### RECORDED INFORMATION
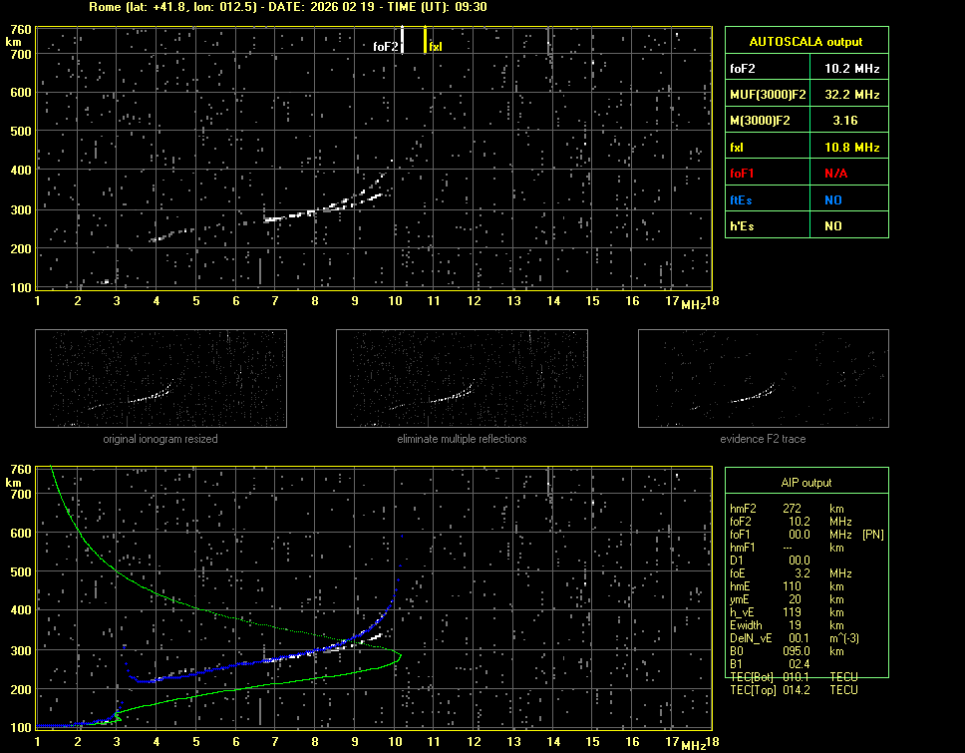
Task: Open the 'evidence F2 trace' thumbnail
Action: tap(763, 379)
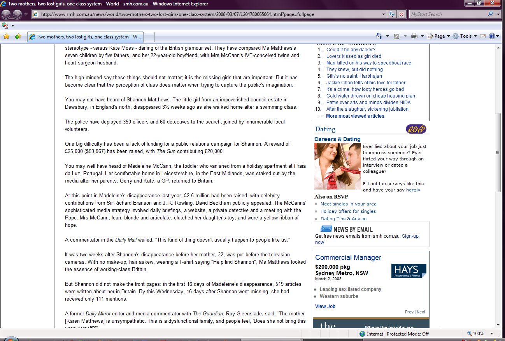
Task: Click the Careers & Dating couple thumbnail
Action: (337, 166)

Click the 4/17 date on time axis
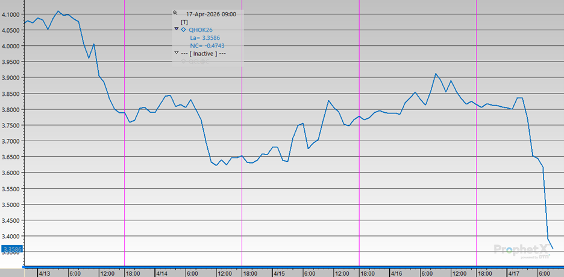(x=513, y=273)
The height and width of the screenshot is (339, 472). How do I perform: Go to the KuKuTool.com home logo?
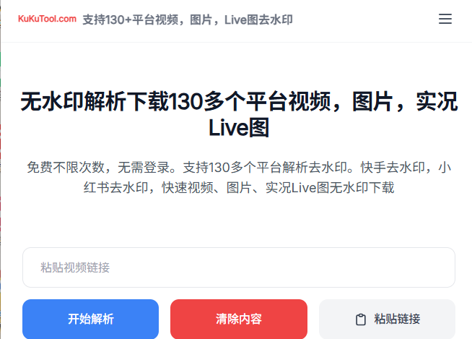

### ASSIGNMENT
Could you give again precisely the lines from the one containing "Click the 4/17 date on time axis" through the final line of the material above, both included, and no others, dropping the pictures?

### ANSWER SECTION
Click the 4/17 date on time axis
(x=513, y=273)
The height and width of the screenshot is (339, 472). How do I perform: Go to the KuKuTool.com home logo?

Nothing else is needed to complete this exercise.